Your assignment: Nothing but an exact repetition of the entries should appear in the answer.

Saved entries:
-- Opening Marker --
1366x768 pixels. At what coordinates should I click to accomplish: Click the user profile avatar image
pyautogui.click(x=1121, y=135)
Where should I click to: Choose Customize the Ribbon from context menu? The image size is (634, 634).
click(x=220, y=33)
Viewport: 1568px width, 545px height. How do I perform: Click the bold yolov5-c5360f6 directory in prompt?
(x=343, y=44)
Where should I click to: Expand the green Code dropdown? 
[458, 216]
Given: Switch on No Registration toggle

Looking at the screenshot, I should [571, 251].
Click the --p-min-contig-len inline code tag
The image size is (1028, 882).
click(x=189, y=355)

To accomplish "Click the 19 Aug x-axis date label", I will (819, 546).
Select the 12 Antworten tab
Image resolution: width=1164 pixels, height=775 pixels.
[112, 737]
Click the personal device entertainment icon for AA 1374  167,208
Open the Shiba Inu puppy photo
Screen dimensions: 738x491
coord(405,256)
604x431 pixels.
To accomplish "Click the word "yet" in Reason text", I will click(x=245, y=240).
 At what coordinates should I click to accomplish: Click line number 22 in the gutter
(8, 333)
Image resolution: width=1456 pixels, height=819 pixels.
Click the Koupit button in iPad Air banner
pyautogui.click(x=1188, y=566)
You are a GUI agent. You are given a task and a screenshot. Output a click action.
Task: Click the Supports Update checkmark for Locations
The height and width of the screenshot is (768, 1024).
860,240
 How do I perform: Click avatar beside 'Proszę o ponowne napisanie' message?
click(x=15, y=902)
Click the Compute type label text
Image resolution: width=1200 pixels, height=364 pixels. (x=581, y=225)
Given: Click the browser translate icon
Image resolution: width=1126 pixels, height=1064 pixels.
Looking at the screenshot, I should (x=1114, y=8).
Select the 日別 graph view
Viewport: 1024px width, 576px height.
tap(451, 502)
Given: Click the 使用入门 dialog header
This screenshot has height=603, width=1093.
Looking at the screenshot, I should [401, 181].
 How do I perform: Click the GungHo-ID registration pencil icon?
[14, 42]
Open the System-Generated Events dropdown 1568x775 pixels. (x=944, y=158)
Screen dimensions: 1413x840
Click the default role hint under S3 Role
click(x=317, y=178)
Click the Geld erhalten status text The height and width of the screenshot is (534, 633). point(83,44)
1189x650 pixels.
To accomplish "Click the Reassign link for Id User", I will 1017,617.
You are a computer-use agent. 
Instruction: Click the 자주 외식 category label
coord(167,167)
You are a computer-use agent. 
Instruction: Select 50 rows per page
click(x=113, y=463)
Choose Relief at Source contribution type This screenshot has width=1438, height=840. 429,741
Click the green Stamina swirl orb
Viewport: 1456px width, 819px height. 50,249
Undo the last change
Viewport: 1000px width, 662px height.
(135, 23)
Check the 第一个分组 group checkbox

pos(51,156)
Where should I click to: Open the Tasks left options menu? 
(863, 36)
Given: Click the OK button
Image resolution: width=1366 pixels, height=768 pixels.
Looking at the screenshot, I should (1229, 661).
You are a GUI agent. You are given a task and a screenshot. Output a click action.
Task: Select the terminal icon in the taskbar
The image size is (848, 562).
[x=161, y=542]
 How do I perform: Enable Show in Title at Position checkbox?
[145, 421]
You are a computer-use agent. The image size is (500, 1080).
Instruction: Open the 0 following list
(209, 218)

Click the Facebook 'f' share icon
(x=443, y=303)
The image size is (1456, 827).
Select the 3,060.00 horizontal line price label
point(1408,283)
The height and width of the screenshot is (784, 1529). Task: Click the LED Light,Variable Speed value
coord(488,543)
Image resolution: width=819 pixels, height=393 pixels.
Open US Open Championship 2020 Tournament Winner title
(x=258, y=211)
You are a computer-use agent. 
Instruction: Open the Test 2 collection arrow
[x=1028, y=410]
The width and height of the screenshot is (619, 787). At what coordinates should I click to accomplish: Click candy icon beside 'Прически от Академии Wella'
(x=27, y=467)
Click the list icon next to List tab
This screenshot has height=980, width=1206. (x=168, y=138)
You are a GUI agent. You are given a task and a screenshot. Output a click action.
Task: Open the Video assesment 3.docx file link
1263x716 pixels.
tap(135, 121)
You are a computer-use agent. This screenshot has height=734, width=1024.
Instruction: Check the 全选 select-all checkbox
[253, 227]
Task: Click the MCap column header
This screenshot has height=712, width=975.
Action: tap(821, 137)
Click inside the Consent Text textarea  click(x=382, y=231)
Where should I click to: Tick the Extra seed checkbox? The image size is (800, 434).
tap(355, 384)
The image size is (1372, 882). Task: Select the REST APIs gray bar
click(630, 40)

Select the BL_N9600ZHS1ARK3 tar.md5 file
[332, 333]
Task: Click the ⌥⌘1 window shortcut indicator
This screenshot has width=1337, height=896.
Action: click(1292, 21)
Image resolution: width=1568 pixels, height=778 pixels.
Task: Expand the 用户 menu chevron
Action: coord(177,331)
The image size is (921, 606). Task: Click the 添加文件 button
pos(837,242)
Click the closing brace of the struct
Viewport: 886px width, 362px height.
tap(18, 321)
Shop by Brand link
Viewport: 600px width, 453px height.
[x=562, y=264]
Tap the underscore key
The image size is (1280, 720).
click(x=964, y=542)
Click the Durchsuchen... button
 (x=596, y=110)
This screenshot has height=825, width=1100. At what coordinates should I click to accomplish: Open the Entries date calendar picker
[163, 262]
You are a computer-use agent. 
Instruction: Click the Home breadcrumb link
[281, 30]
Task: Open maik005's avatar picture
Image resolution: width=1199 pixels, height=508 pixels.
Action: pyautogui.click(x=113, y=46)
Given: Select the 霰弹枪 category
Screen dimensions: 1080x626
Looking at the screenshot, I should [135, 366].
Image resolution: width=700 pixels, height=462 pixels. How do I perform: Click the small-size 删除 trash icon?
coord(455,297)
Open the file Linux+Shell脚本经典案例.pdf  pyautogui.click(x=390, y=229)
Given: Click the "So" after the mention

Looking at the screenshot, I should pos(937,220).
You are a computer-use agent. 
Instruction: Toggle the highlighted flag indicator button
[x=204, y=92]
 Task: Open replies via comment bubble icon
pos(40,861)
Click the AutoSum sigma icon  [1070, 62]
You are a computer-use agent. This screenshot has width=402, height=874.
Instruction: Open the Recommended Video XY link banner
-- Closing Marker --
Reply:
1366x768 pixels. At what coordinates should I click to accomplish: Click the user profile avatar image
pyautogui.click(x=1121, y=135)
Where should I click to: Choose Customize the Ribbon from context menu? The image size is (634, 634).
click(x=220, y=33)
Viewport: 1568px width, 545px height. How do I perform: Click the bold yolov5-c5360f6 directory in prompt?
(x=343, y=44)
Where should I click to: Expand the green Code dropdown? 
[458, 216]
Given: Switch on No Registration toggle

Looking at the screenshot, I should [571, 251].
Click the --p-min-contig-len inline code tag
The image size is (1028, 882).
click(x=189, y=355)

To accomplish "Click the 19 Aug x-axis date label", I will (819, 546).
Select the 12 Antworten tab
Image resolution: width=1164 pixels, height=775 pixels.
[112, 737]
Click the personal device entertainment icon for AA 1374  167,208
Open the Shiba Inu puppy photo
Screen dimensions: 738x491
coord(405,256)
604x431 pixels.
To accomplish "Click the word "yet" in Reason text", I will click(x=245, y=240).
 At what coordinates should I click to accomplish: Click line number 22 in the gutter
(8, 333)
Image resolution: width=1456 pixels, height=819 pixels.
Click the Koupit button in iPad Air banner
pyautogui.click(x=1188, y=566)
You are a GUI agent. You are given a task and a screenshot. Output a click action.
Task: Click the Supports Update checkmark for Locations
The height and width of the screenshot is (768, 1024).
860,240
 How do I perform: Click avatar beside 'Proszę o ponowne napisanie' message?
click(x=15, y=902)
Click the Compute type label text
Image resolution: width=1200 pixels, height=364 pixels. (x=581, y=225)
Given: Click the browser translate icon
Image resolution: width=1126 pixels, height=1064 pixels.
Looking at the screenshot, I should (x=1114, y=8).
Select the 日別 graph view
Viewport: 1024px width, 576px height.
tap(451, 502)
Given: Click the 使用入门 dialog header
This screenshot has height=603, width=1093.
Looking at the screenshot, I should [401, 181].
 How do I perform: Click the GungHo-ID registration pencil icon?
[14, 42]
Open the System-Generated Events dropdown 1568x775 pixels. (x=944, y=158)
Screen dimensions: 1413x840
Click the default role hint under S3 Role
click(x=317, y=178)
Click the Geld erhalten status text The height and width of the screenshot is (534, 633). point(83,44)
1189x650 pixels.
To accomplish "Click the Reassign link for Id User", I will 1017,617.
You are a computer-use agent. 
Instruction: Click the 자주 외식 category label
coord(167,167)
You are a computer-use agent. 
Instruction: Select 50 rows per page
click(x=113, y=463)
Choose Relief at Source contribution type This screenshot has width=1438, height=840. 429,741
Click the green Stamina swirl orb
Viewport: 1456px width, 819px height. 50,249
Undo the last change
Viewport: 1000px width, 662px height.
(135, 23)
Check the 第一个分组 group checkbox

pos(51,156)
Where should I click to: Open the Tasks left options menu? 
(863, 36)
Given: Click the OK button
Image resolution: width=1366 pixels, height=768 pixels.
Looking at the screenshot, I should (1229, 661).
You are a GUI agent. You are given a task and a screenshot. Output a click action.
Task: Select the terminal icon in the taskbar
The image size is (848, 562).
[x=161, y=542]
 How do I perform: Enable Show in Title at Position checkbox?
[145, 421]
You are a computer-use agent. The image size is (500, 1080).
Instruction: Open the 0 following list
(209, 218)

Click the Facebook 'f' share icon
(x=443, y=303)
The image size is (1456, 827).
Select the 3,060.00 horizontal line price label
point(1408,283)
The height and width of the screenshot is (784, 1529). Task: Click the LED Light,Variable Speed value
coord(488,543)
Image resolution: width=819 pixels, height=393 pixels.
Open US Open Championship 2020 Tournament Winner title
(x=258, y=211)
You are a computer-use agent. 
Instruction: Open the Test 2 collection arrow
[x=1028, y=410]
The width and height of the screenshot is (619, 787). At what coordinates should I click to accomplish: Click candy icon beside 'Прически от Академии Wella'
(x=27, y=467)
Click the list icon next to List tab
This screenshot has height=980, width=1206. (x=168, y=138)
You are a GUI agent. You are given a task and a screenshot. Output a click action.
Task: Open the Video assesment 3.docx file link
1263x716 pixels.
tap(135, 121)
You are a computer-use agent. This screenshot has height=734, width=1024.
Instruction: Check the 全选 select-all checkbox
[253, 227]
Task: Click the MCap column header
This screenshot has height=712, width=975.
Action: tap(821, 137)
Click inside the Consent Text textarea  click(x=382, y=231)
Where should I click to: Tick the Extra seed checkbox? The image size is (800, 434).
tap(355, 384)
The image size is (1372, 882). Task: Select the REST APIs gray bar
click(630, 40)

Select the BL_N9600ZHS1ARK3 tar.md5 file
[332, 333]
Task: Click the ⌥⌘1 window shortcut indicator
This screenshot has width=1337, height=896.
Action: click(1292, 21)
Image resolution: width=1568 pixels, height=778 pixels.
Task: Expand the 用户 menu chevron
Action: coord(177,331)
The image size is (921, 606). Task: Click the 添加文件 button
pos(837,242)
Click the closing brace of the struct
Viewport: 886px width, 362px height.
tap(18, 321)
Shop by Brand link
Viewport: 600px width, 453px height.
[x=562, y=264]
Tap the underscore key
The image size is (1280, 720).
click(x=964, y=542)
Click the Durchsuchen... button
 (x=596, y=110)
This screenshot has height=825, width=1100. At what coordinates should I click to accomplish: Open the Entries date calendar picker
[163, 262]
You are a computer-use agent. 
Instruction: Click the Home breadcrumb link
[281, 30]
Task: Open maik005's avatar picture
Image resolution: width=1199 pixels, height=508 pixels.
Action: pyautogui.click(x=113, y=46)
Given: Select the 霰弹枪 category
Screen dimensions: 1080x626
Looking at the screenshot, I should [135, 366].
Image resolution: width=700 pixels, height=462 pixels. How do I perform: Click the small-size 删除 trash icon?
coord(455,297)
Open the file Linux+Shell脚本经典案例.pdf  pyautogui.click(x=390, y=229)
Given: Click the "So" after the mention

Looking at the screenshot, I should pos(937,220).
You are a computer-use agent. 
Instruction: Toggle the highlighted flag indicator button
[x=204, y=92]
 Task: Open replies via comment bubble icon
pos(40,861)
Click the AutoSum sigma icon  [1070, 62]
You are a computer-use agent. This screenshot has width=402, height=874.
Instruction: Open the Recommended Video XY link banner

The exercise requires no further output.